Market Positioning: OSINT & Investigative Journalism

Priority: 4 — Proven by use

Market Overview

Investigative journalists and OSINT researchers build complex webs of knowledge: people connected to organizations, events unfolding over decades, documents corroborating or contradicting claims, financial flows between entities, and timelines where sequence matters as much as content.

The tooling is fragmented. A typical investigation uses 5-8 tools: Aleph for document search, Maltego for link analysis, a spreadsheet for timelines, Google Docs for drafts, Signal for source communication, Hunchly for evidence capture, and a personal wiki for notes.
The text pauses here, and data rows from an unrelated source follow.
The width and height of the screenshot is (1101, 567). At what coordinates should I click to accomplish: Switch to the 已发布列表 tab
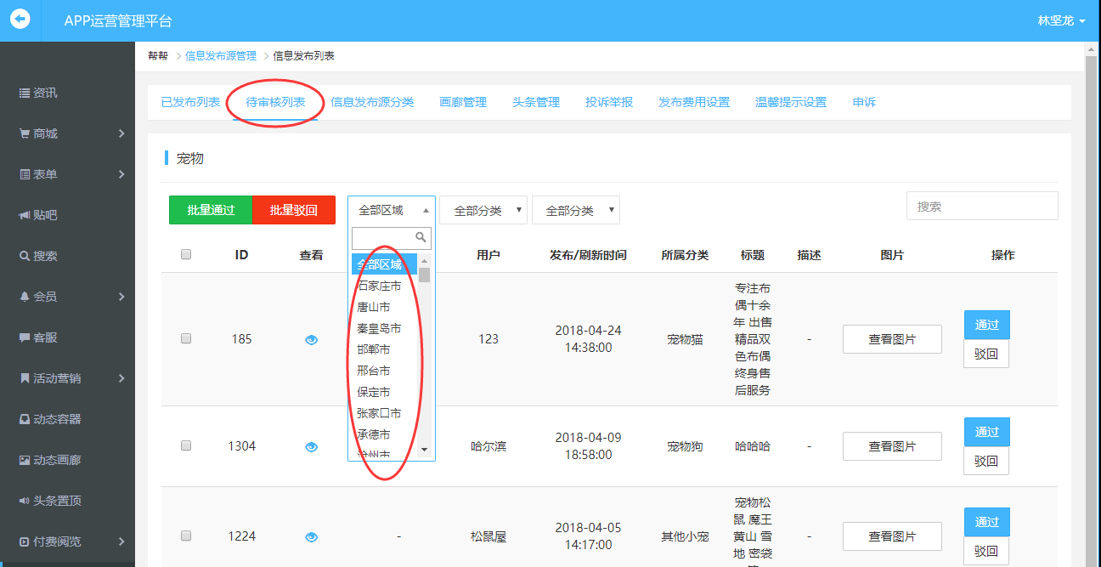tap(190, 100)
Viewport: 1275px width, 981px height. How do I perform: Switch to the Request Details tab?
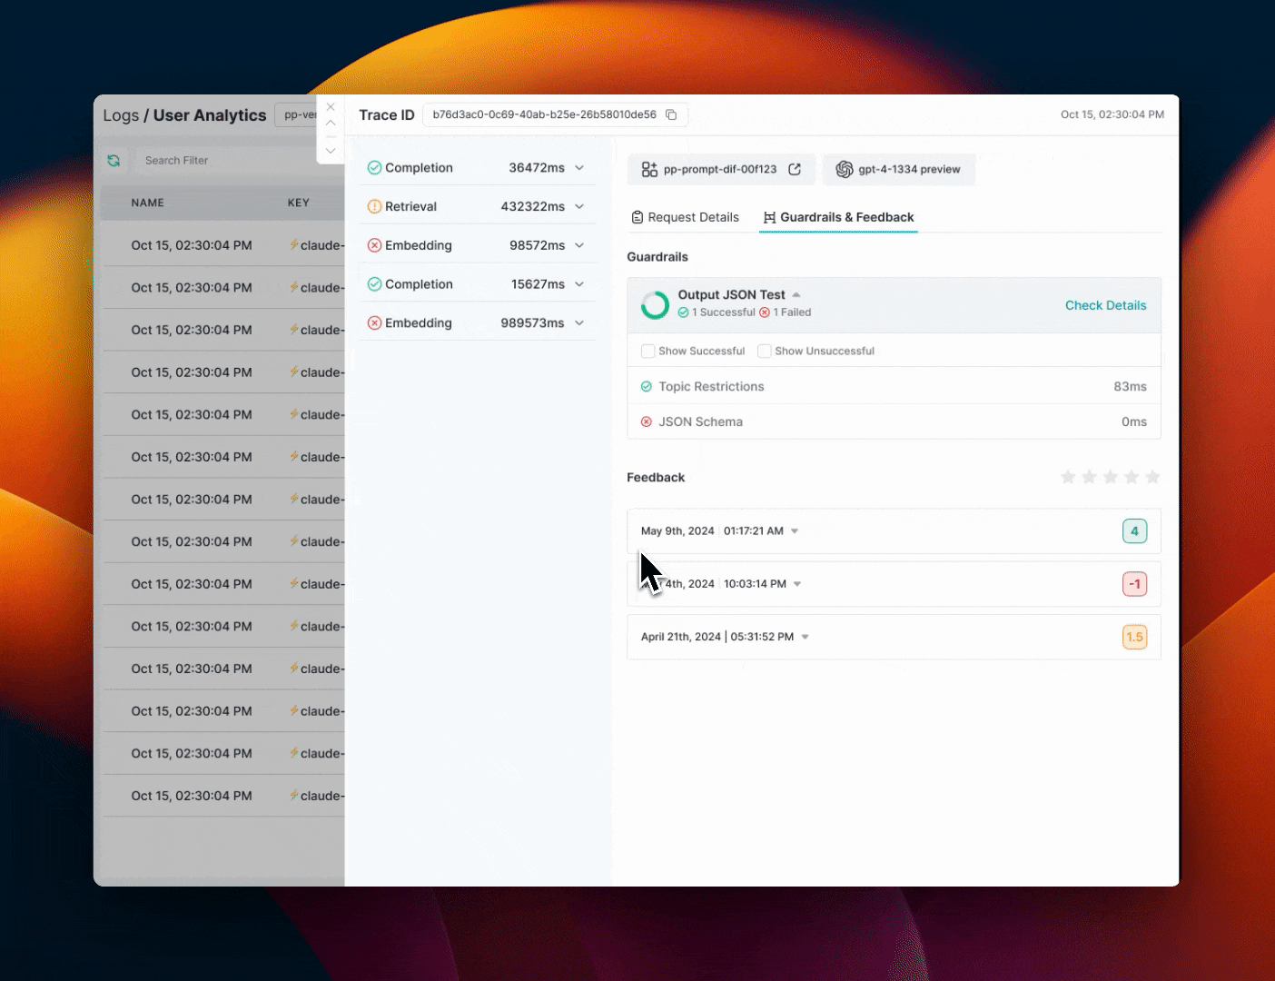coord(686,217)

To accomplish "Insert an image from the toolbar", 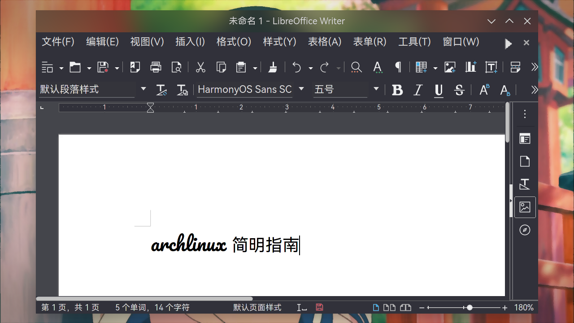I will 450,67.
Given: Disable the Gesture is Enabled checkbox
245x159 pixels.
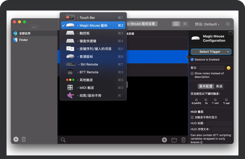Looking at the screenshot, I should coord(192,59).
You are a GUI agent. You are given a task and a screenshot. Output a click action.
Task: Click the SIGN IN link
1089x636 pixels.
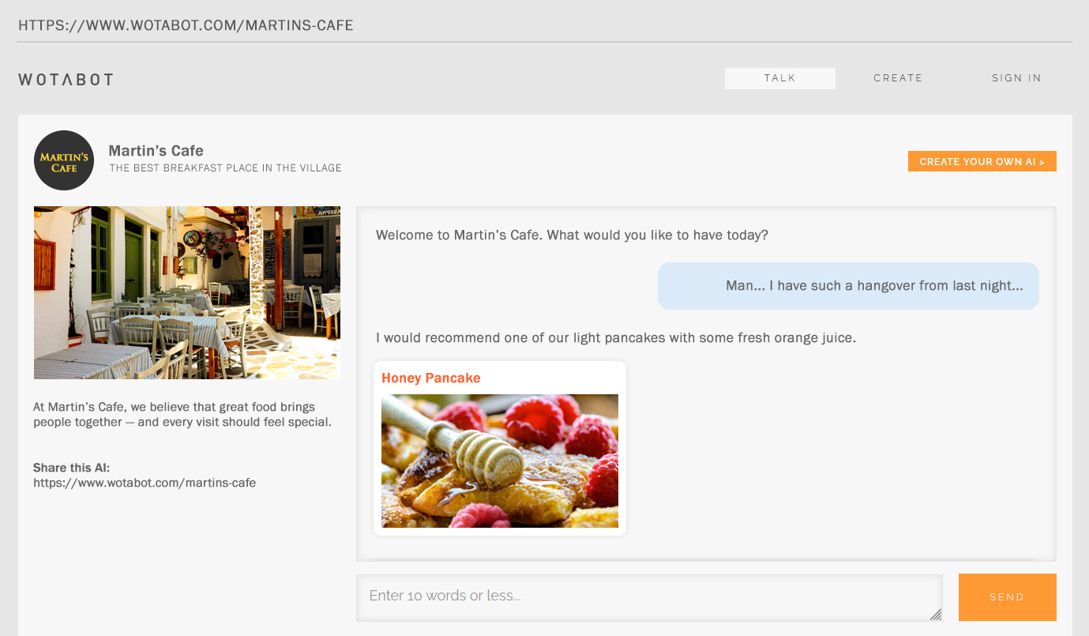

Nothing connects them.

The market is also under pressure: OCCRP's Aleph is going paid (Aleph Pro, October 2025), Google Pinpoint commoditizes document search, and newsrooms face budget constraints that rule out enterprise tools.

Competitive Landscape

| Competitor | Approach | Why It Falls Short | |-----------|----------|-------------------| | Aleph (OCCRP) | 400M+ document/entity search across 200 datasets | Going paid (Aleph Pro); focused on financial/corporate data; not a personal KB; no temporal reasoning | | OpenAleph | Open-source Aleph fork, community-governed | Uncertain development resources; inherits Aleph's limitations; no personal KB layer | | Datashare + Neo4j (ICIJ) | Document analysis + knowledge graph plugin | Closest competitor; requires technical skill; Neo4j setup is heavy; collaboration is ICIJ-centric | | Google Pinpoint | Free AI-powered document search for journalists | Not a knowledge base; no relationships; no timeline; Google dependency; documents in, answers out | | Maltego | OSINT link analysis with "transforms" | Expensive ($999/yr+); visualization-focused; no temporal dimension; no markdown notes; no version control | | Hunchly | Forensic web capture with tamper-proof hashing | Capture only — no analysis, no relationships, no KB; now Maltego-owned | | DocumentCloud | Document management, OCR, annotation | Document archive, not knowledge management; no entity relationships; no temporal queries | | i2 Analyst's Notebook | Intelligence link analysis (IBM) | Enterprise pricing ($8K+/yr); government-focused; aging; no AI integration; no open data model | | Obsidian | Personal markdown vault with graph view | Popular with researchers but no typed entries, no temporal queries, no collaboration, no AI agent access |

Key gap: No open-source tool combines document-backed research, entity/relationship management, temporal querying, and AI agent integration in a single platform accessible to individual journalists.

Pyrite Differentiation

The CascadeSeries proves it works — Pyrite was built for and battle-tested on a real investigative project: 4,240+ timeline events (1619-2026), 323 knowledge base articles, 74 published articles, and two book manuscripts. This isn't a prototype — it's production infrastructure for investigative journalism.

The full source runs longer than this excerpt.